Para Andréia Silva, líder comunitária, a maior dor é ver o sofrimento das famílias e a falta de amparo. “A prefeitura nunca entrou para ajudar, nunca fomos ouvidos”, desabafa, lembrando que por anos os moradores imploraram por uma solução habitacional e apoio jurídico que nunca vieram. Após o despejo, o grupo foi deixado à própria sorte. “Várias famílias estão em casa de parentes”, conta Andreia. Ela destaca casos dramáticos, como o de uma mãe com sete filhos que não consegue alugar uma casa. Andréia conta que entregou à Defensoria Pública uma lista com os nomes dos moradores, na esperança de incluir as famílias em um programa de auxílio-moradia, mas até agora não houve resposta.

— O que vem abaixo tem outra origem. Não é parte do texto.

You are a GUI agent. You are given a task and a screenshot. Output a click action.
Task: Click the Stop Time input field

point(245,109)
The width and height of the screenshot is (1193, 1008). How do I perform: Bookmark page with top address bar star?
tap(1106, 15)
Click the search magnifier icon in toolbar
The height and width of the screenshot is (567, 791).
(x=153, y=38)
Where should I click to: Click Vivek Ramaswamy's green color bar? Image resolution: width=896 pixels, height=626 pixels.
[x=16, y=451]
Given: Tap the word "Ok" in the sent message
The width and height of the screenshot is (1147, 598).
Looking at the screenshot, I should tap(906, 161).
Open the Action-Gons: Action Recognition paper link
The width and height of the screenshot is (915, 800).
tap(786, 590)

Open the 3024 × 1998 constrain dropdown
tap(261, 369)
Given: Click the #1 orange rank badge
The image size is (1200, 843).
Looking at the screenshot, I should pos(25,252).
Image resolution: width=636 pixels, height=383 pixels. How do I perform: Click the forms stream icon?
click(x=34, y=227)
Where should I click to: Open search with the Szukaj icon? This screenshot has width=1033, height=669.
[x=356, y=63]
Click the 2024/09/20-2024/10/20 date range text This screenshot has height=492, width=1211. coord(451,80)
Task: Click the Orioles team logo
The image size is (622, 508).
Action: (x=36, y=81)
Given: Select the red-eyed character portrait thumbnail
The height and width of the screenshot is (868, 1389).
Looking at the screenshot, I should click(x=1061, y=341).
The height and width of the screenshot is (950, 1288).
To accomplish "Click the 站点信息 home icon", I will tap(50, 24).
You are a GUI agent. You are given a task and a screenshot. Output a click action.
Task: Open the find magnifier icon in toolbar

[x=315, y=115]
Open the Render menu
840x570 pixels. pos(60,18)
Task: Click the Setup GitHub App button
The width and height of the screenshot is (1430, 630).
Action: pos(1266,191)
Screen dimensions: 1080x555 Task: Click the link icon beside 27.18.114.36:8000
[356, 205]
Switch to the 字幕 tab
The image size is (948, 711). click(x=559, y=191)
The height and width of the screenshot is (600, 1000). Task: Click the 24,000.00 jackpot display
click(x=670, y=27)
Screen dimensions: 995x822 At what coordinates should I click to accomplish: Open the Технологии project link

A violência da reintegração também se revelou na maneira como a ação foi conduzida, sem qualquer cuidado com a proteção das famílias. Casas foram derrubadas com pertences dentro, mesmo com moradores pedindo tempo para retirar seus objetos. Um dos casos envolveu um casal com um bebê de apenas um mês, que não conseguiu salvar o berço, as roupas da criança nem sequer as latas de leite. “Depois a gente só via as coisas nos escombros. O pai pegando as latas que conseguiu, as que não estavam amassadas”, relatou a vereadora Fernanda Curti.
Segundo a vereadora, apesar do despacho judicial prever que fossem garantidas condições mínimas de dignidade às famílias removidas, isso não foi cumprido. “No último despacho da juíza, ela coloca lá no final que as condições de dignidade humana sejam garantidas. Não garantiu. E aí, o que acontece agora?”, questiona.
Até o fechamento desta matéria, não houve retorno por parte da Secretaria Municipal de Habitação de Guarulhos, da Secretaria de Segurança Pública nem da Subsecretaria de Comunicação da Prefeitura, apesar dos contatos realizados pela reportagem.